*Your instructions*
No record may be omitted; give all of them again exactly.

(Saved data entries)
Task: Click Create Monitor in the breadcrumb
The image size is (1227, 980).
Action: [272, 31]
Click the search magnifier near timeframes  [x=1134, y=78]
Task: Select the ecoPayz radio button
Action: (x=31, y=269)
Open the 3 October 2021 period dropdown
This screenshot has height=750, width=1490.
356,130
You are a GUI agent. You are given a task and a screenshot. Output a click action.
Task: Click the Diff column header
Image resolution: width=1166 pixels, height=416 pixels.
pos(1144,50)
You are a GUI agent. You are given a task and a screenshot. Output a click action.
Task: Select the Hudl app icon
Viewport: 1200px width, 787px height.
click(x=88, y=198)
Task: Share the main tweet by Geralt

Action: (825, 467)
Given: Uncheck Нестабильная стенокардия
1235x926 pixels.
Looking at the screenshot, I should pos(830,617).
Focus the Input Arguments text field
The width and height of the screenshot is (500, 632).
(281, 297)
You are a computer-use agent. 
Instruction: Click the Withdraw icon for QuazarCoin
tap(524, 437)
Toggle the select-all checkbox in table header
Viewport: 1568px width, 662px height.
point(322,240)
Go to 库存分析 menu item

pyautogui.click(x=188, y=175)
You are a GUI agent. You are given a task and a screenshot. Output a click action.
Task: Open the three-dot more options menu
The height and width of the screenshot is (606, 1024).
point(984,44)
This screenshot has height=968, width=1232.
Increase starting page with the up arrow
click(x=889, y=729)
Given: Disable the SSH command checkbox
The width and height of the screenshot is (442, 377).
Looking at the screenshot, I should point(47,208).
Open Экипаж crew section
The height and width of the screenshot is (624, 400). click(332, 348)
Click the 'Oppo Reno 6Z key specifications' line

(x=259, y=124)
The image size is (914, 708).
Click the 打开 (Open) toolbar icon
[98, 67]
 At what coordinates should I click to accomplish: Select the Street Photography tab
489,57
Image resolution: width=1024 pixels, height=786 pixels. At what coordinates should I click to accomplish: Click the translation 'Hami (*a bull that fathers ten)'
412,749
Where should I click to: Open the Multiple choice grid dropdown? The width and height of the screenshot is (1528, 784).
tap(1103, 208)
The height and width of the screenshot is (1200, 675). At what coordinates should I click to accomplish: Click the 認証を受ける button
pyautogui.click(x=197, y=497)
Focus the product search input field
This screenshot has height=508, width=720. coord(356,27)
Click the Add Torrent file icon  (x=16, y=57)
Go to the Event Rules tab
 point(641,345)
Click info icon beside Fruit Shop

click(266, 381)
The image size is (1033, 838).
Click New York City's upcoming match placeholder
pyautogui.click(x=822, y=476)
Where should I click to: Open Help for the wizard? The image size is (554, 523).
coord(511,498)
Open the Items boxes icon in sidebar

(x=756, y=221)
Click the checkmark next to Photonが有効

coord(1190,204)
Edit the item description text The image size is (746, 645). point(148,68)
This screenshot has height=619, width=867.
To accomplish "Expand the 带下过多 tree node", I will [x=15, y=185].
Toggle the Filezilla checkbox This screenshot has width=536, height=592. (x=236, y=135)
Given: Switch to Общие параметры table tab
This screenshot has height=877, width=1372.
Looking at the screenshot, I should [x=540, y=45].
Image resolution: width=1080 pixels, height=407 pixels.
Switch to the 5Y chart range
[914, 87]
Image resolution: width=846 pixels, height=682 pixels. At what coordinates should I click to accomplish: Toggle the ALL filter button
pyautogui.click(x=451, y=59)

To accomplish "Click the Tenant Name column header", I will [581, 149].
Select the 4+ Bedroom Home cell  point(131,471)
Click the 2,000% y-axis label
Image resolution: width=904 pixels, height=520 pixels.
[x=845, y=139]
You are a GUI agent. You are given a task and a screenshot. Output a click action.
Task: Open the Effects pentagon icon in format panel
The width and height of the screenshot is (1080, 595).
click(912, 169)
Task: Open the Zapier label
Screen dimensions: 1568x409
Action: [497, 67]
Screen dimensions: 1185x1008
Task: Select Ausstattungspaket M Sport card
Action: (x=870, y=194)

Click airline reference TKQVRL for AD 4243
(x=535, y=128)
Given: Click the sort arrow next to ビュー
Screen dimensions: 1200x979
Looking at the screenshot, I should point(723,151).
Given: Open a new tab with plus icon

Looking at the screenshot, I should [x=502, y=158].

*Solution to this problem*
Task: Click Create Monitor in the breadcrumb
The image size is (1227, 980).
Action: [272, 31]
Click the search magnifier near timeframes  [x=1134, y=78]
Task: Select the ecoPayz radio button
Action: (x=31, y=269)
Open the 3 October 2021 period dropdown
This screenshot has height=750, width=1490.
356,130
You are a GUI agent. You are given a task and a screenshot. Output a click action.
Task: Click the Diff column header
Image resolution: width=1166 pixels, height=416 pixels.
pos(1144,50)
You are a GUI agent. You are given a task and a screenshot. Output a click action.
Task: Select the Hudl app icon
Viewport: 1200px width, 787px height.
click(x=88, y=198)
Task: Share the main tweet by Geralt

Action: (825, 467)
Given: Uncheck Нестабильная стенокардия
1235x926 pixels.
Looking at the screenshot, I should pos(830,617).
Focus the Input Arguments text field
The width and height of the screenshot is (500, 632).
(281, 297)
You are a computer-use agent. 
Instruction: Click the Withdraw icon for QuazarCoin
tap(524, 437)
Toggle the select-all checkbox in table header
Viewport: 1568px width, 662px height.
point(322,240)
Go to 库存分析 menu item

pyautogui.click(x=188, y=175)
You are a GUI agent. You are given a task and a screenshot. Output a click action.
Task: Open the three-dot more options menu
The height and width of the screenshot is (606, 1024).
point(984,44)
This screenshot has height=968, width=1232.
Increase starting page with the up arrow
click(x=889, y=729)
Given: Disable the SSH command checkbox
The width and height of the screenshot is (442, 377).
Looking at the screenshot, I should point(47,208).
Open Экипаж crew section
The height and width of the screenshot is (624, 400). click(332, 348)
Click the 'Oppo Reno 6Z key specifications' line

(x=259, y=124)
The image size is (914, 708).
Click the 打开 (Open) toolbar icon
[98, 67]
 At what coordinates should I click to accomplish: Select the Street Photography tab
489,57
Image resolution: width=1024 pixels, height=786 pixels. At what coordinates should I click to accomplish: Click the translation 'Hami (*a bull that fathers ten)'
412,749
Where should I click to: Open the Multiple choice grid dropdown? The width and height of the screenshot is (1528, 784).
tap(1103, 208)
The height and width of the screenshot is (1200, 675). At what coordinates should I click to accomplish: Click the 認証を受ける button
pyautogui.click(x=197, y=497)
Focus the product search input field
This screenshot has height=508, width=720. coord(356,27)
Click the Add Torrent file icon  (x=16, y=57)
Go to the Event Rules tab
 point(641,345)
Click info icon beside Fruit Shop

click(266, 381)
The image size is (1033, 838).
Click New York City's upcoming match placeholder
pyautogui.click(x=822, y=476)
Where should I click to: Open Help for the wizard? The image size is (554, 523).
coord(511,498)
Open the Items boxes icon in sidebar

(x=756, y=221)
Click the checkmark next to Photonが有効

coord(1190,204)
Edit the item description text The image size is (746, 645). point(148,68)
This screenshot has height=619, width=867.
To accomplish "Expand the 带下过多 tree node", I will [x=15, y=185].
Toggle the Filezilla checkbox This screenshot has width=536, height=592. (x=236, y=135)
Given: Switch to Общие параметры table tab
This screenshot has height=877, width=1372.
Looking at the screenshot, I should [x=540, y=45].
Image resolution: width=1080 pixels, height=407 pixels.
Switch to the 5Y chart range
[914, 87]
Image resolution: width=846 pixels, height=682 pixels. At what coordinates should I click to accomplish: Toggle the ALL filter button
pyautogui.click(x=451, y=59)

To accomplish "Click the Tenant Name column header", I will [581, 149].
Select the 4+ Bedroom Home cell  point(131,471)
Click the 2,000% y-axis label
Image resolution: width=904 pixels, height=520 pixels.
[x=845, y=139]
You are a GUI agent. You are given a task and a screenshot. Output a click action.
Task: Open the Effects pentagon icon in format panel
The width and height of the screenshot is (1080, 595).
click(912, 169)
Task: Open the Zapier label
Screen dimensions: 1568x409
Action: [497, 67]
Screen dimensions: 1185x1008
Task: Select Ausstattungspaket M Sport card
Action: (x=870, y=194)

Click airline reference TKQVRL for AD 4243
(x=535, y=128)
Given: Click the sort arrow next to ビュー
Screen dimensions: 1200x979
Looking at the screenshot, I should point(723,151).
Given: Open a new tab with plus icon

Looking at the screenshot, I should [x=502, y=158].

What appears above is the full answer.